## Prompt
Repeat the whole of the data, keeping every detail the same.

## Provided information
□ □ □ □ □ □ □

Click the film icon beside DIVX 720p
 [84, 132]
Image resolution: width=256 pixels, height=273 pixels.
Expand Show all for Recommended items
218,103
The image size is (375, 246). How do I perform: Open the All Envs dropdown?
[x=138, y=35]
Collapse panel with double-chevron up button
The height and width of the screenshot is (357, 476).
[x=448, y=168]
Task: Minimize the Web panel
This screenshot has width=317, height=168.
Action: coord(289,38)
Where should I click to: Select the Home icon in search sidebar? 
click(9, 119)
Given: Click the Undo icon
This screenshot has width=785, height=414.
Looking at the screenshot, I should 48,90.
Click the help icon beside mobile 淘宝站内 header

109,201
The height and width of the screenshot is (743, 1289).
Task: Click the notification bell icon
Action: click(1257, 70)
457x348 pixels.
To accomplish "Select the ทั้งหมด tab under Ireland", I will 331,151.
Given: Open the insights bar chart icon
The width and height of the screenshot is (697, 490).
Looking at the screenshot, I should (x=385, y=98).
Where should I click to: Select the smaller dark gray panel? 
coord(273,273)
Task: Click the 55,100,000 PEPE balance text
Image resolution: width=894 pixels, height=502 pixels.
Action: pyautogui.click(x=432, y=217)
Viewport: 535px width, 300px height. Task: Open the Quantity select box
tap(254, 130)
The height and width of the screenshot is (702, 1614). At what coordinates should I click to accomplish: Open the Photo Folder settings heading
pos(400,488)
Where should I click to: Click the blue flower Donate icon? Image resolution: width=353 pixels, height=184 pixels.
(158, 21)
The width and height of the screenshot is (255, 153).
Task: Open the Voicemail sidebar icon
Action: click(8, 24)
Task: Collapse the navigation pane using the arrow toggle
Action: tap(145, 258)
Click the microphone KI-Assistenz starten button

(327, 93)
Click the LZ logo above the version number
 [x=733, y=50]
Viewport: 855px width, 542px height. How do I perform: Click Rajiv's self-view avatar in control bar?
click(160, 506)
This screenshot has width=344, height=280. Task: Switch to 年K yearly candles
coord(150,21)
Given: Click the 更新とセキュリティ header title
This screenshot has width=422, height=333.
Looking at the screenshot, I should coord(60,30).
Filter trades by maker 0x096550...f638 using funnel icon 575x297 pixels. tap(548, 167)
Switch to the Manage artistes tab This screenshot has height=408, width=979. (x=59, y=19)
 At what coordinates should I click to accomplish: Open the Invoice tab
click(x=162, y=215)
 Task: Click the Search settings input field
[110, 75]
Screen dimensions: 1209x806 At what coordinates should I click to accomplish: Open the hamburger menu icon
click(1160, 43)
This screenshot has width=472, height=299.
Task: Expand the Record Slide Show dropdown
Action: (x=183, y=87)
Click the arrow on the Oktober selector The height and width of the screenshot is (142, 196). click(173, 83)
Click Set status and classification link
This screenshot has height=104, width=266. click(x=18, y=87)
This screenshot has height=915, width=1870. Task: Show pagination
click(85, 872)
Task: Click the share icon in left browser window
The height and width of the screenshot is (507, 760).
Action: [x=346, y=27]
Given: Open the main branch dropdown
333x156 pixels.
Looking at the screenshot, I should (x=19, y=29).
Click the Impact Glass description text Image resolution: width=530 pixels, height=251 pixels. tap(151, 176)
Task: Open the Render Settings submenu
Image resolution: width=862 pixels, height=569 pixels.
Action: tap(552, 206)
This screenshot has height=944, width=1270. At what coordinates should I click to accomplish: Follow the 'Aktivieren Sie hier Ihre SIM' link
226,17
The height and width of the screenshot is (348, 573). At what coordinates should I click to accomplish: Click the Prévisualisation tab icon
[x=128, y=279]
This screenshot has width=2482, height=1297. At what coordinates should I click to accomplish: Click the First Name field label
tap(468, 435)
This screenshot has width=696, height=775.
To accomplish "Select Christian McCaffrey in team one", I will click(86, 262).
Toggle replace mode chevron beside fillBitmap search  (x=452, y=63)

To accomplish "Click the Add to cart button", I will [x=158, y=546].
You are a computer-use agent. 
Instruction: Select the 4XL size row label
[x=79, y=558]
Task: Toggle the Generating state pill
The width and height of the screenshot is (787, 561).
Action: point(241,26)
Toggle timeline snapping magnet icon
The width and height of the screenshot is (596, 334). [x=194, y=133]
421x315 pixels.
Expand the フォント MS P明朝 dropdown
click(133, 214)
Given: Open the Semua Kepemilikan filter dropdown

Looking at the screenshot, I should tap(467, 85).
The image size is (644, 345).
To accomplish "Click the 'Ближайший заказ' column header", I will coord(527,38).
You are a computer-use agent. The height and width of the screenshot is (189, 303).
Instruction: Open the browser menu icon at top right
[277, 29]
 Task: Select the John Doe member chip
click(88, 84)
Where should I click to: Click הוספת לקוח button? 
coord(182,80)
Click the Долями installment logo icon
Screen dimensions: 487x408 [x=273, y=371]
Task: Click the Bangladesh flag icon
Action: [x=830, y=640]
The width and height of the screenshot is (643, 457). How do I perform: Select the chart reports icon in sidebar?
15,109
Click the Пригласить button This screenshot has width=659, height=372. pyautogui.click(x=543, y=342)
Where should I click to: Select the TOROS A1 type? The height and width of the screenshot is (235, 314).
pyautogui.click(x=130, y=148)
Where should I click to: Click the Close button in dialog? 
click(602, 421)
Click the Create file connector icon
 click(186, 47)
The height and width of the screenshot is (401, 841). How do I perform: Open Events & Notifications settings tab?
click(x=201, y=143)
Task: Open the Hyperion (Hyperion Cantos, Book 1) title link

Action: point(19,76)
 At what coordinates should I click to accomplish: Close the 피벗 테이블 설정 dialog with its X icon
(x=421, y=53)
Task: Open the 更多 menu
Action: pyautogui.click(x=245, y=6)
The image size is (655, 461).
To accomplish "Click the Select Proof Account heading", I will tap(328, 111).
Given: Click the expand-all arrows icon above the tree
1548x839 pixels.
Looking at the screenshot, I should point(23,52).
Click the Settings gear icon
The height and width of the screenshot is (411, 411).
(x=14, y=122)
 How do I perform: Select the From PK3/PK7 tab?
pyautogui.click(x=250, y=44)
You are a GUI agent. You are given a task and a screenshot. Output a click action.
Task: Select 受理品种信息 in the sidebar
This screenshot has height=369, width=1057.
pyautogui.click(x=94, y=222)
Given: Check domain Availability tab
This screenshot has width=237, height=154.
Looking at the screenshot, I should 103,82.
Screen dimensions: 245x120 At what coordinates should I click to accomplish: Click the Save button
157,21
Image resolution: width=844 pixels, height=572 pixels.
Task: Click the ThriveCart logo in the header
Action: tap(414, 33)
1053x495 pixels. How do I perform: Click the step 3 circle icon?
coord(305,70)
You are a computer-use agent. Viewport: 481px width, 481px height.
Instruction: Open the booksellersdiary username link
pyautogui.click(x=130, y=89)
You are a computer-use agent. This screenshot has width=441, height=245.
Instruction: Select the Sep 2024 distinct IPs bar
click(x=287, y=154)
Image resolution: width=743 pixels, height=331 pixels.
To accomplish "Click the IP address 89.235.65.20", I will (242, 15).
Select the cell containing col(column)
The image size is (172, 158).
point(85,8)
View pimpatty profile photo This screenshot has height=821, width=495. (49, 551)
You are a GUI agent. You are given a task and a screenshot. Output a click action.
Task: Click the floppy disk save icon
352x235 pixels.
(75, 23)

□ □ □ □ □ □ □

## Response
Click the film icon beside DIVX 720p
 [84, 132]
Image resolution: width=256 pixels, height=273 pixels.
Expand Show all for Recommended items
218,103
The image size is (375, 246). How do I perform: Open the All Envs dropdown?
[x=138, y=35]
Collapse panel with double-chevron up button
The height and width of the screenshot is (357, 476).
[x=448, y=168]
Task: Minimize the Web panel
This screenshot has width=317, height=168.
Action: coord(289,38)
Where should I click to: Select the Home icon in search sidebar? 
click(9, 119)
Given: Click the Undo icon
This screenshot has width=785, height=414.
Looking at the screenshot, I should 48,90.
Click the help icon beside mobile 淘宝站内 header

109,201
The height and width of the screenshot is (743, 1289).
Task: Click the notification bell icon
Action: click(1257, 70)
457x348 pixels.
To accomplish "Select the ทั้งหมด tab under Ireland", I will 331,151.
Given: Open the insights bar chart icon
The width and height of the screenshot is (697, 490).
Looking at the screenshot, I should (x=385, y=98).
Where should I click to: Select the smaller dark gray panel? 
coord(273,273)
Task: Click the 55,100,000 PEPE balance text
Image resolution: width=894 pixels, height=502 pixels.
Action: pyautogui.click(x=432, y=217)
Viewport: 535px width, 300px height. Task: Open the Quantity select box
tap(254, 130)
The height and width of the screenshot is (702, 1614). At what coordinates should I click to accomplish: Open the Photo Folder settings heading
pos(400,488)
Where should I click to: Click the blue flower Donate icon? Image resolution: width=353 pixels, height=184 pixels.
(158, 21)
The width and height of the screenshot is (255, 153).
Task: Open the Voicemail sidebar icon
Action: click(8, 24)
Task: Collapse the navigation pane using the arrow toggle
Action: tap(145, 258)
Click the microphone KI-Assistenz starten button

(327, 93)
Click the LZ logo above the version number
 [x=733, y=50]
Viewport: 855px width, 542px height. How do I perform: Click Rajiv's self-view avatar in control bar?
click(160, 506)
This screenshot has width=344, height=280. Task: Switch to 年K yearly candles
coord(150,21)
Given: Click the 更新とセキュリティ header title
This screenshot has width=422, height=333.
Looking at the screenshot, I should coord(60,30).
Filter trades by maker 0x096550...f638 using funnel icon 575x297 pixels. tap(548, 167)
Switch to the Manage artistes tab This screenshot has height=408, width=979. (x=59, y=19)
 At what coordinates should I click to accomplish: Open the Invoice tab
click(x=162, y=215)
 Task: Click the Search settings input field
[110, 75]
Screen dimensions: 1209x806 At what coordinates should I click to accomplish: Open the hamburger menu icon
click(1160, 43)
This screenshot has width=472, height=299.
Task: Expand the Record Slide Show dropdown
Action: (x=183, y=87)
Click the arrow on the Oktober selector The height and width of the screenshot is (142, 196). click(173, 83)
Click Set status and classification link
This screenshot has height=104, width=266. click(x=18, y=87)
This screenshot has height=915, width=1870. Task: Show pagination
click(85, 872)
Task: Click the share icon in left browser window
The height and width of the screenshot is (507, 760).
Action: [x=346, y=27]
Given: Open the main branch dropdown
333x156 pixels.
Looking at the screenshot, I should (x=19, y=29).
Click the Impact Glass description text Image resolution: width=530 pixels, height=251 pixels. tap(151, 176)
Task: Open the Render Settings submenu
Image resolution: width=862 pixels, height=569 pixels.
Action: tap(552, 206)
This screenshot has height=944, width=1270. At what coordinates should I click to accomplish: Follow the 'Aktivieren Sie hier Ihre SIM' link
226,17
The height and width of the screenshot is (348, 573). At what coordinates should I click to accomplish: Click the Prévisualisation tab icon
[x=128, y=279]
This screenshot has width=2482, height=1297. At what coordinates should I click to accomplish: Click the First Name field label
tap(468, 435)
This screenshot has width=696, height=775.
To accomplish "Select Christian McCaffrey in team one", I will click(86, 262).
Toggle replace mode chevron beside fillBitmap search  (x=452, y=63)

To accomplish "Click the Add to cart button", I will [x=158, y=546].
You are a computer-use agent. 
Instruction: Select the 4XL size row label
[x=79, y=558]
Task: Toggle the Generating state pill
The width and height of the screenshot is (787, 561).
Action: point(241,26)
Toggle timeline snapping magnet icon
The width and height of the screenshot is (596, 334). [x=194, y=133]
421x315 pixels.
Expand the フォント MS P明朝 dropdown
click(133, 214)
Given: Open the Semua Kepemilikan filter dropdown

Looking at the screenshot, I should tap(467, 85).
The image size is (644, 345).
To accomplish "Click the 'Ближайший заказ' column header", I will coord(527,38).
You are a computer-use agent. The height and width of the screenshot is (189, 303).
Instruction: Open the browser menu icon at top right
[277, 29]
 Task: Select the John Doe member chip
click(88, 84)
Where should I click to: Click הוספת לקוח button? 
coord(182,80)
Click the Долями installment logo icon
Screen dimensions: 487x408 [x=273, y=371]
Task: Click the Bangladesh flag icon
Action: [x=830, y=640]
The width and height of the screenshot is (643, 457). How do I perform: Select the chart reports icon in sidebar?
15,109
Click the Пригласить button This screenshot has width=659, height=372. pyautogui.click(x=543, y=342)
Where should I click to: Select the TOROS A1 type? The height and width of the screenshot is (235, 314).
pyautogui.click(x=130, y=148)
Where should I click to: Click the Close button in dialog? 
click(602, 421)
Click the Create file connector icon
 click(186, 47)
The height and width of the screenshot is (401, 841). How do I perform: Open Events & Notifications settings tab?
click(x=201, y=143)
Task: Open the Hyperion (Hyperion Cantos, Book 1) title link

Action: point(19,76)
 At what coordinates should I click to accomplish: Close the 피벗 테이블 설정 dialog with its X icon
(x=421, y=53)
Task: Open the 更多 menu
Action: pyautogui.click(x=245, y=6)
The image size is (655, 461).
To accomplish "Click the Select Proof Account heading", I will tap(328, 111).
Given: Click the expand-all arrows icon above the tree
1548x839 pixels.
Looking at the screenshot, I should point(23,52).
Click the Settings gear icon
The height and width of the screenshot is (411, 411).
(x=14, y=122)
 How do I perform: Select the From PK3/PK7 tab?
pyautogui.click(x=250, y=44)
You are a GUI agent. You are given a task and a screenshot. Output a click action.
Task: Select 受理品种信息 in the sidebar
This screenshot has height=369, width=1057.
pyautogui.click(x=94, y=222)
Given: Check domain Availability tab
This screenshot has width=237, height=154.
Looking at the screenshot, I should 103,82.
Screen dimensions: 245x120 At what coordinates should I click to accomplish: Click the Save button
157,21
Image resolution: width=844 pixels, height=572 pixels.
Task: Click the ThriveCart logo in the header
Action: tap(414, 33)
1053x495 pixels. How do I perform: Click the step 3 circle icon?
coord(305,70)
You are a computer-use agent. Viewport: 481px width, 481px height.
Instruction: Open the booksellersdiary username link
pyautogui.click(x=130, y=89)
You are a computer-use agent. This screenshot has width=441, height=245.
Instruction: Select the Sep 2024 distinct IPs bar
click(x=287, y=154)
Image resolution: width=743 pixels, height=331 pixels.
To accomplish "Click the IP address 89.235.65.20", I will (242, 15).
Select the cell containing col(column)
The image size is (172, 158).
point(85,8)
View pimpatty profile photo This screenshot has height=821, width=495. (49, 551)
You are a GUI agent. You are given a task and a screenshot. Output a click action.
Task: Click the floppy disk save icon
352x235 pixels.
(75, 23)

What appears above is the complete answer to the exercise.